Last year, our trade in goods and services between the UK and India hit £19.6 billion – an increase of 20 per cent on the year before. I want to see the Midlands and other regions enjoying the benefit of that trading relationship with India and with our trading partners around the globe. And it’s not just goods and services – the expertise we stand to gain from fostering close partnerships between international regions can’t be underestimated.
Andy is delivering for the people of the West Midlands but, with the support of Conservative colleagues in Government, I know we can do more.
For example, the Midlands-Maharashtra Technology Partnership is the regional product of the UK-India Technology Partnership signed by Theresa and Narendra Modi in April to increase partnerships in technology through industry, government, science and research, and to foster trade and investment opportunities in both directions.

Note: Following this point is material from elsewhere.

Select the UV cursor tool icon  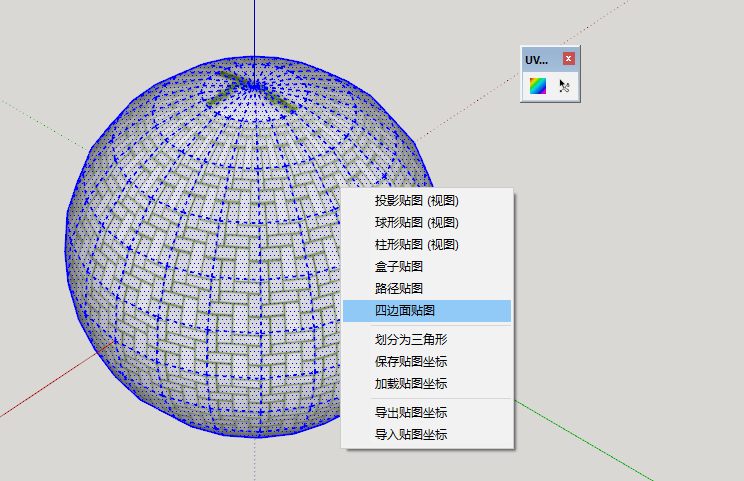pos(564,86)
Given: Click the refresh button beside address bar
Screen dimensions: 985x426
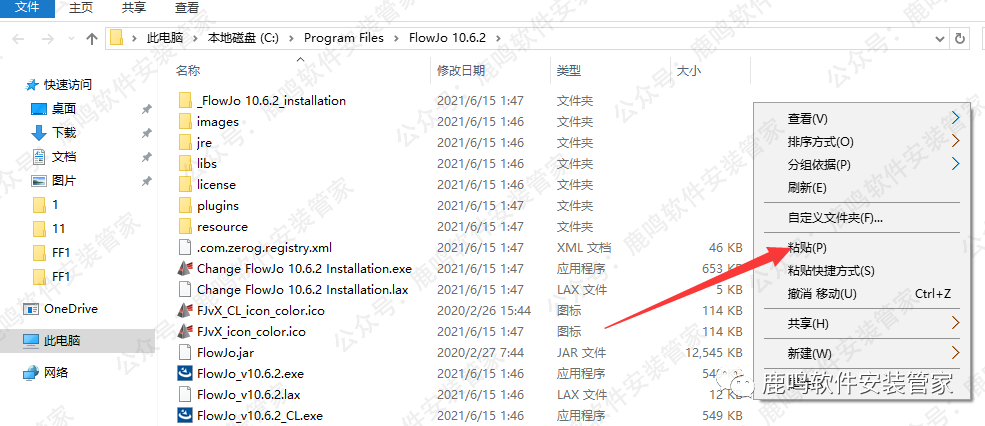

Technology is big business in India. Around 31 per cent of all Indian investments in the UK are in tech and incorporate 33,000 out of 110,000 jobs. Latest figures show that the UK exports around £344 million of digital services to India, and that continues to grow.
During the visit, there were many positive conversations – making the case to Indian organisations to join the likes of Bharat Forge and 780,000 businesses already established in the Midlands. Our future economic prosperity depends on looking beyond London and the South East. The Midlands is the heart of our automotive industry, with a skilled workforce driving further innovation. It’s the engine room of UK economic growth, and can lead the way as we chart a positive new future for our country outside the EU.
I also launched the UK-India FutureTech Festival, taking place in Delhi and across India this December. The festival is an exciting thought-leadership summit that will bring together business, policy makers, venture capital, scientists and entrepreneurs.
Attracting the best and brightest business leaders, innovators, tech companies and entrepreneurs, the FutureTech Festival will drive trade, investment and partnerships across key sectors, and promote and celebrate the UK and India as major technology innovators and trading partners.
As we leave the European Union, these relationships, at a sub-national level, will become increasingly important. My meeting with Anant Geete, India’s Heavy Industries and Public Enterprise Minister, highlighted the need to deepen the links between the Midlands Engine and Maharashtra. We both want to see our countries’ automotive industries push the boundaries in new technology, especially in electric and low emission vehicles. That’s why we need to strengthen collaboration between the two regions and our nations to ensure that our automotive industries have the tools and resources they need to compete in a globally competitive economy.
Our local authorities and leaders will be instrumental in taking forward and maintaining relationships with overseas trading partners, as much as any of the dealmakers in Westminster. We recognise the value of these relationships. I call on all local authority leaders to rise to this challenge. As the best advocates for their regions, standing side by side with Ministers in Westminster will be crucial if we are to help secure valuable new trade relationships.
We’re determined to back our businesses, and showcase to the world just how great Britain and our regions are as a place to invest. We must do that together. Only the Conservatives are offering an optimistic vision of our nation’s future – and I firmly believe we have an opportunity to shine, and to show the world that, with our new future status, they will continue to benefit from all the UK has to offer – including from our great regions.